A few warning shots across our bow – including the SARS epidemic in East Asia 2003, the Ebola epidemic in West Africa in 2014, and especially the rapid, worldwide spread of Zika in 2015 – made headlines. However, these epidemics did little to instill a sense of urgency in most people and governments about the need to develop actionable plans to prevent the worst outcomes if, really when, a pandemic occurs. Though the specific nature of the coronavirus could not have been anticipated, little was done to prepare the world for an inevitable pandemic.

A few significant ways in which our world was poorly prepared for a novel pandemic:

  • Widespread overuse of existing drugs and under-investment in developing new ones. Though the novel coronavirus that emerged in 2019 almost certainly could not have been prepared for in advance, a pandemic caused by antibiotic resistant bacteria remains well within the realm of immediate possibility.
  • Viruses continue to emerge and move from animals to humans, especially as the climate changes and humans encroach on the natural world around them. While the specific origins of the novel coronavirus remain murky, almost certainly this is what happened at the end of 2019. And almost certainly it will happen again without a drastic shift in policy priorities worldwide to shift the way in which we interact with our environment.
  • More than ever before, globalization and the explosion in widespread and relatively affordable international travel enables pathogens to spread around the globe with unprecedented speed. The novel coronavirus emerged in Wuhan, China, a city of over 11 million residents, connected by dozens of daily high-speed trains to other massive cities in the most populous country on earth, and connected by flights not only domestically but internationally.
  • Developing nations still rely on foreign aid and non-governmental organizations to carry out a lot of their response to infectious disease. Amid a pandemic, these resources are likely to nearly evaporate, leaving under-developed health systems to fend for themselves in their response. As mentioned above, the necessity-driven development of established public health systems in the developed world has not similarly occurred in much of the developing world. The end results of this amid the current pandemic are of course unknown at this time. But the challenges are immense, especially in developing countries that have enormous urban areas such as India, the Philippines, and Nigeria.
  • Despite perceived gains in the realm of international cooperation on public health that led to the eradication of smallpox and the near eradication of polio, the international system remains anarchic. Thus, amid a pandemic, nationalism and international competitiveness are likely to serve as a barrier to proper collective response and the sharing of scientific information.
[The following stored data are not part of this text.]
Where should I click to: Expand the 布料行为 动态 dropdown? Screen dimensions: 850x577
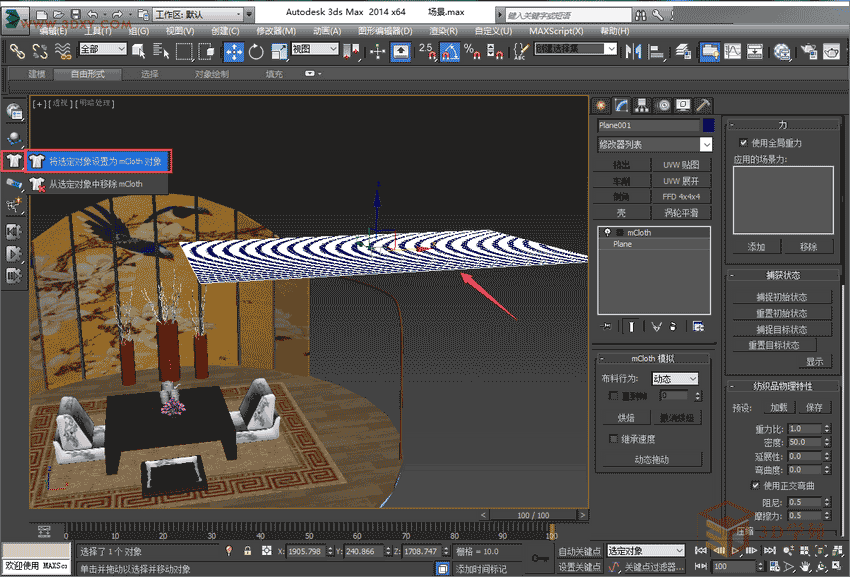[x=675, y=379]
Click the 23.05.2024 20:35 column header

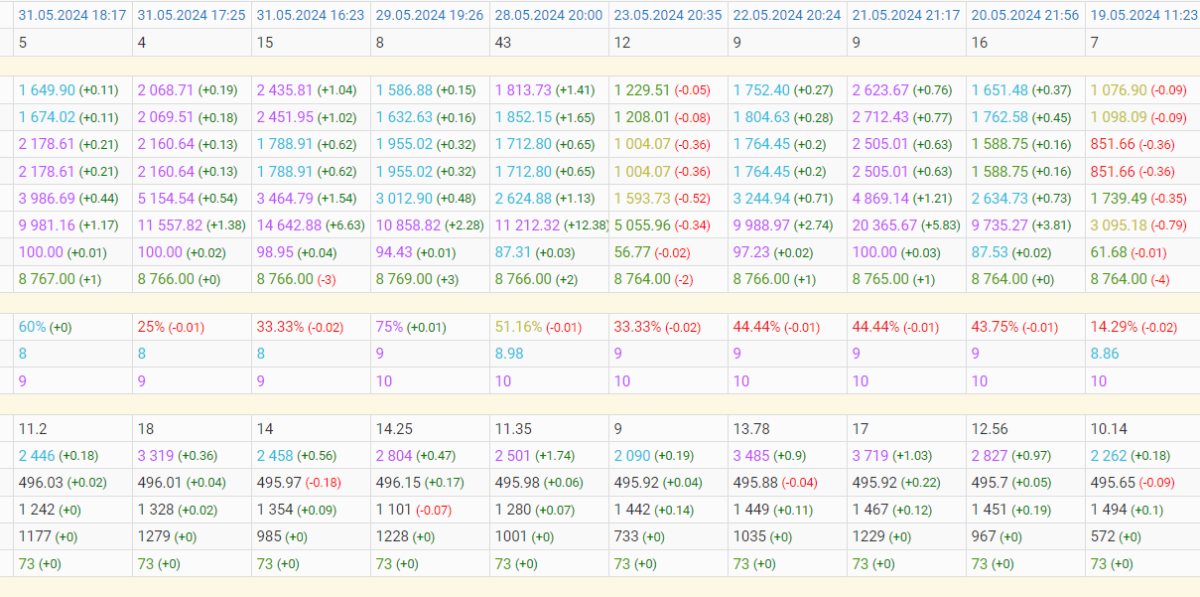click(668, 15)
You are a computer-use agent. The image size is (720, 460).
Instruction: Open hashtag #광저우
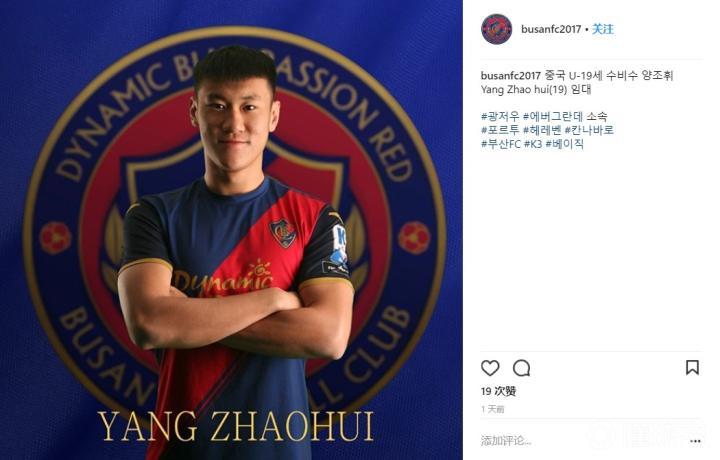pos(500,116)
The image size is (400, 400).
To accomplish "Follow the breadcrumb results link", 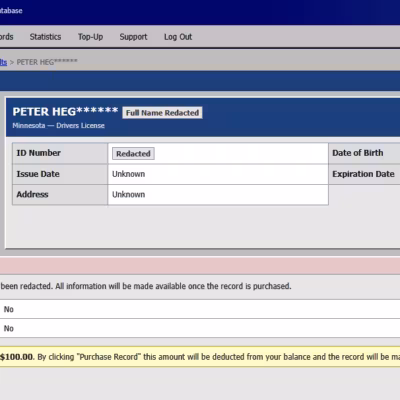I will pyautogui.click(x=3, y=62).
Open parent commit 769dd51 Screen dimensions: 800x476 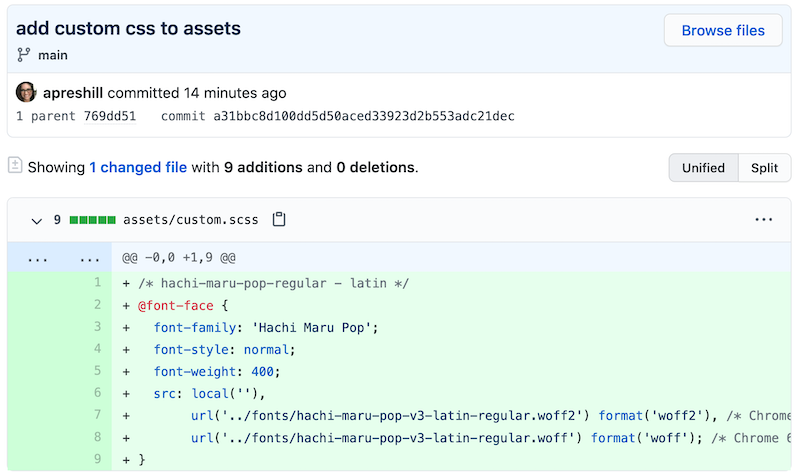(x=109, y=116)
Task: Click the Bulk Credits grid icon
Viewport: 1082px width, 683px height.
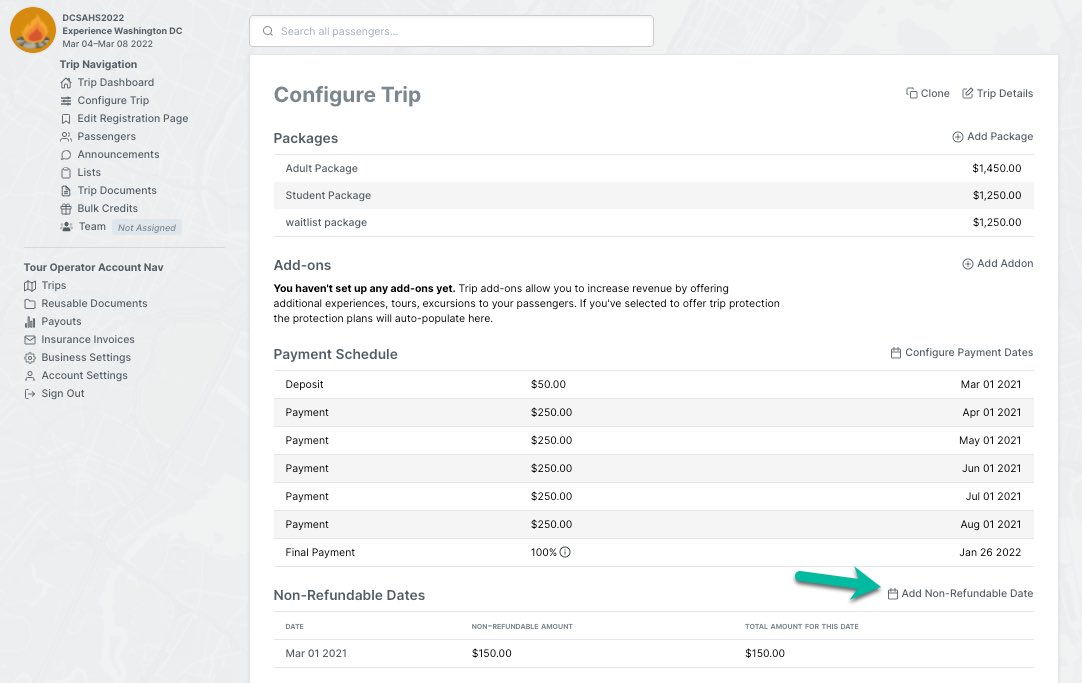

When confronting a disease as infectious as the novel coronavirus, even a successful eradication effort like the one in New Zealand does little long term good as long as the virus rages in countries such as the United States and Brazil.

Conclusions

To briefly conclude – this is the second time I have made my way through this critical work of scholarship. The first time was during the spring of 2019 when words like quarantine felt like almost something out of a science fiction movie, and now again as our world has been turned inside out and upside down by a terrible pandemic.

I am finding myself observing the global response to the coronavirus, as tragic and terrifying as it is, as merely a portent of future global health events.

One can only hope that Bollyky’s work and the many more that are likely to come from careful observation of recent events will reach the policymakers who need them to prepare us for the battles with infectious disease of tomorrow.

Without returning to concerted efforts to improve international cooperation, committing more resources to slowing and understanding the public health effects of climate change, and a renewing our focus toward providing the emerging poor world cities with the critical health infrastructure they need, our current crisis is nothing but a warm-up for what is to come.